§ PROVIDED TEXT:
>>>>
Soccerstoriesbook's Blog


Giorgio Chinaglia, the fiery Italian who scored the goals that powered the New York Cosmos to four North American Soccer League titles during the league’s glory days, died at his Naples, FL, home of complications from a heart attack.  He was 69.

After leading Lazio to its first Serie A title and playing for Italy in the 1974 World Cup–where he infamously flipped off coach Ferruccio Valcareggi while being substituted during the opener against Haiti–Chinaglia was signed in 1976 by the Cosmos, who sought a sure-fire goalscorer to pair with Pele.

While the Cosmos got about $20 million’s worth of publicity from the $5 million signing of Pele the previous year, Chinaglia proved to be a bargain when it came to production on the field.  He scored 193 goals in 213 regular-season games before he retired after the league’s second-to-last season in 1983.  That was an NASL record, as were his 49 playoff goals.  Seven of those came in an outrageous 8-1 humiliation of the Tulsa Roughnecks in 1980 as he set post-season records for goals in a playoff game and goals in a single post-season, 19.  He also holds the records for most goals in a season, 34 in 30 games, in 1978, and total points, 79, set that same year, thanks to his 11 assists.
<<<<
§ EXERCISE OBJECTIVE: Continue the blog post on Giorgio Chinaglia from its last sentence. The items that come next are drawn from a separate source.

Dataset entries:
>>>>
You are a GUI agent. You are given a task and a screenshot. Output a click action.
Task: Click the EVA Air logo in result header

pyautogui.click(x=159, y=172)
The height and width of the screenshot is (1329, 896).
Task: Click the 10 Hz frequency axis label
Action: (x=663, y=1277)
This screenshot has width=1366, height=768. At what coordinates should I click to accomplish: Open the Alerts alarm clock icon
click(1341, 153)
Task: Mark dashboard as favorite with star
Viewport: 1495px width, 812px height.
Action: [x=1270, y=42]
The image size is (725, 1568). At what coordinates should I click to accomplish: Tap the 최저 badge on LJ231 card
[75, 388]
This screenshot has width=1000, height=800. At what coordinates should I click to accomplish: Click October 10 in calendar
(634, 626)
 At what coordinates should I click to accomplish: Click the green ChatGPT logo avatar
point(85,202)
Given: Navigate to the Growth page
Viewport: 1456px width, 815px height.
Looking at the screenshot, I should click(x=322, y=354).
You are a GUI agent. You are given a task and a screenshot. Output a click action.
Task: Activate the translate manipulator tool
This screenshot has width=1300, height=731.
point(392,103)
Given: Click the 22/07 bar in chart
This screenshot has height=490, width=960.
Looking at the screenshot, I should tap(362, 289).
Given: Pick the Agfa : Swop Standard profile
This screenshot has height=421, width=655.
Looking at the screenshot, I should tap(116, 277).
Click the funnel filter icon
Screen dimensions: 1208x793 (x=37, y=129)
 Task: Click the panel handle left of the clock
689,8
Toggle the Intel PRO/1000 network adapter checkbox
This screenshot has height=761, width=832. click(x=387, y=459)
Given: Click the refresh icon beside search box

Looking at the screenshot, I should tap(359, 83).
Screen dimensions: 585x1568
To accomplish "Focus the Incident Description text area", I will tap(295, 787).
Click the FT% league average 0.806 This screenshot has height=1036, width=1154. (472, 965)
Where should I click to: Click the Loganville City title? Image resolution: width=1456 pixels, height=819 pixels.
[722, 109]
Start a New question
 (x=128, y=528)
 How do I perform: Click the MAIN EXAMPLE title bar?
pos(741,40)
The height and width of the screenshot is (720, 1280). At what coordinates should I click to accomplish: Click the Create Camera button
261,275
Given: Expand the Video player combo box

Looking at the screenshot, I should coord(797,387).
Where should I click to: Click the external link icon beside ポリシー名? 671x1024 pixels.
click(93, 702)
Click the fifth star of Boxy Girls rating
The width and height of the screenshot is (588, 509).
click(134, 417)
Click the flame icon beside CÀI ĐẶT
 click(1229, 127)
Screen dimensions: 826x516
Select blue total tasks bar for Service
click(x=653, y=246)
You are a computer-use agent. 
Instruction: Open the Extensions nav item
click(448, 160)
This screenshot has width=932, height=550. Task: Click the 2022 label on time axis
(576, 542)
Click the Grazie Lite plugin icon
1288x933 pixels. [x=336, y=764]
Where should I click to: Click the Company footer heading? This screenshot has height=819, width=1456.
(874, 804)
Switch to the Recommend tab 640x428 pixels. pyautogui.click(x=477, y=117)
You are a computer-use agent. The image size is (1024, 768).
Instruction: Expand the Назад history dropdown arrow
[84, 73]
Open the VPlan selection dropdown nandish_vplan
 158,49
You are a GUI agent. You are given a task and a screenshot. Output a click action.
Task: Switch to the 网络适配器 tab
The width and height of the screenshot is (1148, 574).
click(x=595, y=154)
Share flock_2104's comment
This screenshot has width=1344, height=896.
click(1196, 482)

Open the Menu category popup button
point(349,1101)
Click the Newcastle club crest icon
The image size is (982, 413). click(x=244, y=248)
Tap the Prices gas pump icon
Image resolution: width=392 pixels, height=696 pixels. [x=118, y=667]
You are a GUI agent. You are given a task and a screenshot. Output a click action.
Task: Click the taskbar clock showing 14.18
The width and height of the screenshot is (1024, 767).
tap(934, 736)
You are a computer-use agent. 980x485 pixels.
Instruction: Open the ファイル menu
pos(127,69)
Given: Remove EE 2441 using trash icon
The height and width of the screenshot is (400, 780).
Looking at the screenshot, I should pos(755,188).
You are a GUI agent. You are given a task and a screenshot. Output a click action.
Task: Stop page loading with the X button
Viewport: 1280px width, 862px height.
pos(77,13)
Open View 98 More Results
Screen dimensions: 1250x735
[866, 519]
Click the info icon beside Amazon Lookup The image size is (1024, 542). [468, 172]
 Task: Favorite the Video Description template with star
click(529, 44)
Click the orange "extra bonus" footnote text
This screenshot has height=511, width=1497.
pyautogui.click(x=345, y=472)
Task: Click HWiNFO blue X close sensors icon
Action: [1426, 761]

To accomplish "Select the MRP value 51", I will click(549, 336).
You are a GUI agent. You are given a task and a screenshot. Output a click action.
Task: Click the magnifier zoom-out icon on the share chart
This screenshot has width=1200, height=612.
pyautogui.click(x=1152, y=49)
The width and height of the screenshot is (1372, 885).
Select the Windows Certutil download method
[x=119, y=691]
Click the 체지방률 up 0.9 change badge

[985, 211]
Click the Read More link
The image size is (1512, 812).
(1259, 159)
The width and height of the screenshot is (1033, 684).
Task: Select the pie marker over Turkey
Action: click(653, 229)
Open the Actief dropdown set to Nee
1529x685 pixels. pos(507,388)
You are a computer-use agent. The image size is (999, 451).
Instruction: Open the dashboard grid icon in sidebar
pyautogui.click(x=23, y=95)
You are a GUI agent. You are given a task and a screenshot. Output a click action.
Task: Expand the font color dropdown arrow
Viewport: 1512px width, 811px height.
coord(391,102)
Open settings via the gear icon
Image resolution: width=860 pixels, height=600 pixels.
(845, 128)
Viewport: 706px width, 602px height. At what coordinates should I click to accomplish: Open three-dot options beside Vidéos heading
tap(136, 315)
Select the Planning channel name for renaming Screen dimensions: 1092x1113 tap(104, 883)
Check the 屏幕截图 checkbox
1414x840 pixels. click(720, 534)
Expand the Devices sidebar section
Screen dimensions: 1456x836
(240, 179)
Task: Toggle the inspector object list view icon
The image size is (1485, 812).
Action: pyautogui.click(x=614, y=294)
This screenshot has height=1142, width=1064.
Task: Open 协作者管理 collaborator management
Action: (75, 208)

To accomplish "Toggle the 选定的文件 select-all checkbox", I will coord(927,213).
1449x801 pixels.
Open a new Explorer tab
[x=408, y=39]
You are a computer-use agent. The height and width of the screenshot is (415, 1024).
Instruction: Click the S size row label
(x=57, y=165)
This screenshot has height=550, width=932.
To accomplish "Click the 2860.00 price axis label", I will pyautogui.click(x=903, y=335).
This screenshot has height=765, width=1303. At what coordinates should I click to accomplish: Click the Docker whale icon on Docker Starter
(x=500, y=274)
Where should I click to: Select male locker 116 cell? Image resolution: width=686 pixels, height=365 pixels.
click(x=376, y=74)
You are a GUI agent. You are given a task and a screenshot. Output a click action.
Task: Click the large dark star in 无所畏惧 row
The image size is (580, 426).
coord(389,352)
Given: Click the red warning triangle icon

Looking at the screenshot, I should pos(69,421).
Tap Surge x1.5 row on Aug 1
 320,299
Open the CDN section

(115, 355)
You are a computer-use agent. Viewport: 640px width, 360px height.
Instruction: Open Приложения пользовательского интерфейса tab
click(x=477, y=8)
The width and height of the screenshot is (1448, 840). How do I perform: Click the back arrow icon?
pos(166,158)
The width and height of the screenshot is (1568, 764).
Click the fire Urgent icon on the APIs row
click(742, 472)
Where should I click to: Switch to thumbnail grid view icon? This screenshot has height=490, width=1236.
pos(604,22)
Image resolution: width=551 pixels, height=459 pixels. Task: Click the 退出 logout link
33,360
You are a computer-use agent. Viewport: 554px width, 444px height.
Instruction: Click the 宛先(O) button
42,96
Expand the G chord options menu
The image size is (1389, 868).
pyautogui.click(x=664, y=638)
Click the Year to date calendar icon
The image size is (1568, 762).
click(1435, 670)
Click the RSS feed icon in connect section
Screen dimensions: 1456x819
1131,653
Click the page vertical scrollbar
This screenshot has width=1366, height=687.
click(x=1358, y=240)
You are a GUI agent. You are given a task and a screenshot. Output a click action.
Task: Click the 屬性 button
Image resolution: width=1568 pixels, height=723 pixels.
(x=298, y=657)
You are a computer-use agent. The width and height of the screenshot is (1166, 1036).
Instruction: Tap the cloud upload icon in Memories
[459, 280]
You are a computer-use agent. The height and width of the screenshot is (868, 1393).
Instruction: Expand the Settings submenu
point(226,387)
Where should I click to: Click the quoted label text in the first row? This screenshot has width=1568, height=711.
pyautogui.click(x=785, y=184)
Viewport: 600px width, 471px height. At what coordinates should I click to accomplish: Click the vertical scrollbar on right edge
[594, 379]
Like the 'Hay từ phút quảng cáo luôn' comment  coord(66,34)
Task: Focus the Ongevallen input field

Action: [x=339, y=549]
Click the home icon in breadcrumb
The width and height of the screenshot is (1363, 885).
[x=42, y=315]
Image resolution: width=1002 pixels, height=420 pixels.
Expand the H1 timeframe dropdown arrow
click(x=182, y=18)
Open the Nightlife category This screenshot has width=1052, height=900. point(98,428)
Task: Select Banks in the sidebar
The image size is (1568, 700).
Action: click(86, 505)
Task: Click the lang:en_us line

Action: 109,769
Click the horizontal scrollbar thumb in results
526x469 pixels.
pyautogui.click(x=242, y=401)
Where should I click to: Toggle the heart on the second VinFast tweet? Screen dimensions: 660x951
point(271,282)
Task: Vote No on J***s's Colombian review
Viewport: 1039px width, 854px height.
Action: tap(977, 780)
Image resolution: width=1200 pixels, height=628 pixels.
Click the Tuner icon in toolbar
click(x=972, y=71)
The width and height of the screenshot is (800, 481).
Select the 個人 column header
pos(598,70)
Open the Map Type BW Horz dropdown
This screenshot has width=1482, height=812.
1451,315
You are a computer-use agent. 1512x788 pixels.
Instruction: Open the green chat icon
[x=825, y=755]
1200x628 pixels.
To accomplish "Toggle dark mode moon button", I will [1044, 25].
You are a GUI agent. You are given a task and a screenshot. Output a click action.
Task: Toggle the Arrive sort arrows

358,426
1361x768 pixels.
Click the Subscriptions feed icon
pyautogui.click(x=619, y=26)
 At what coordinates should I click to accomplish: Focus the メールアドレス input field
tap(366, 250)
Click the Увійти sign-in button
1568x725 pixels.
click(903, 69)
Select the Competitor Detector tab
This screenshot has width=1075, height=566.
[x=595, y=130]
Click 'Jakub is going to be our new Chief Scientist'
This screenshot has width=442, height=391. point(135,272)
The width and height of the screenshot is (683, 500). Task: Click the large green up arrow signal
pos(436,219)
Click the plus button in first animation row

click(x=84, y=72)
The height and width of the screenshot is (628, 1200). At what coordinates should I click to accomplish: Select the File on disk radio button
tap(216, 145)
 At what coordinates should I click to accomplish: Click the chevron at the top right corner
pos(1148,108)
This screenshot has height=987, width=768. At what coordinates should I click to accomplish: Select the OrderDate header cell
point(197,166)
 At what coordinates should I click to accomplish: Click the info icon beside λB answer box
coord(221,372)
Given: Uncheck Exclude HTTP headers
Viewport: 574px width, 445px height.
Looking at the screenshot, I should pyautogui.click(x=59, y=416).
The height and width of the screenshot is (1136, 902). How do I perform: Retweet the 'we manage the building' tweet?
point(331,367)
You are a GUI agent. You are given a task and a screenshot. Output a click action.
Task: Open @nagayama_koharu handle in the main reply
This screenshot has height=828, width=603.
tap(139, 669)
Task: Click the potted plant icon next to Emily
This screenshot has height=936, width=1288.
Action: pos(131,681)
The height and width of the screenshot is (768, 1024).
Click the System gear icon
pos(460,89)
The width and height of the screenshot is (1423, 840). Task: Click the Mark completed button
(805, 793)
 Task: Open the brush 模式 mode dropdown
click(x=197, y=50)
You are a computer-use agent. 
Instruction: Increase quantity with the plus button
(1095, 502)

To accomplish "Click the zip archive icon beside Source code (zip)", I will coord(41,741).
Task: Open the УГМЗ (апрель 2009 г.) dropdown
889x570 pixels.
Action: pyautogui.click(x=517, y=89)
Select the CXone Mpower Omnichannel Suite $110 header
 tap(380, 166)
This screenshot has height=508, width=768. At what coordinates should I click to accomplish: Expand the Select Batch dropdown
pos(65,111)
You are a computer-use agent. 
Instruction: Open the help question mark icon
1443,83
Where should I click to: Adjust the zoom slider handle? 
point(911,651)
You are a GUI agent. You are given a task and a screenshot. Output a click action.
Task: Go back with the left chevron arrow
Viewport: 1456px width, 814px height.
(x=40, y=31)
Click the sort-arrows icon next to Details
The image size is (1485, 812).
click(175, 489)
<<<<
§ ANSWER TO THE EXERCISE:
Elected to the National Soccer Hall of Fame in 2000, Chinaglia later found himself an exile in his adopted country after a group he was involved with was accused by Italian authorities of price-fixing in the attempted purchase of his former club, Lazio.   [April 1]

Comment:   There are soccer fans here who remember Chinaglia as the American Caesar.  With his outsized ego,  Chinaglia was made for New York, the swingin’ ’70s and the Cosmos, who could number among their followers Mick Jagger and Henry Kissinger.   He marked his arrival by saying of Pele, who showed up in 1976 late and out of shape, “He’s just another player I’ll have to carry until he gets fit.”  He also had the good sense to become close with Warner Communications supremo Steve Ross, the Cosmos’ part-owner and biggest fan.  More important, Chinaglia backed up his bluster by becoming the NASL’s greatest scoring machine.  A classic poacher,  some of his goals were pretty, some not so.  His final notable goal was typical:   In San Diego, he bundled the ball into the goal with his thigh during a goalmouth scramble to give New York a 1-0 victory over the (original) Seattle Sounders in a forgettable Soccer Bowl ’82.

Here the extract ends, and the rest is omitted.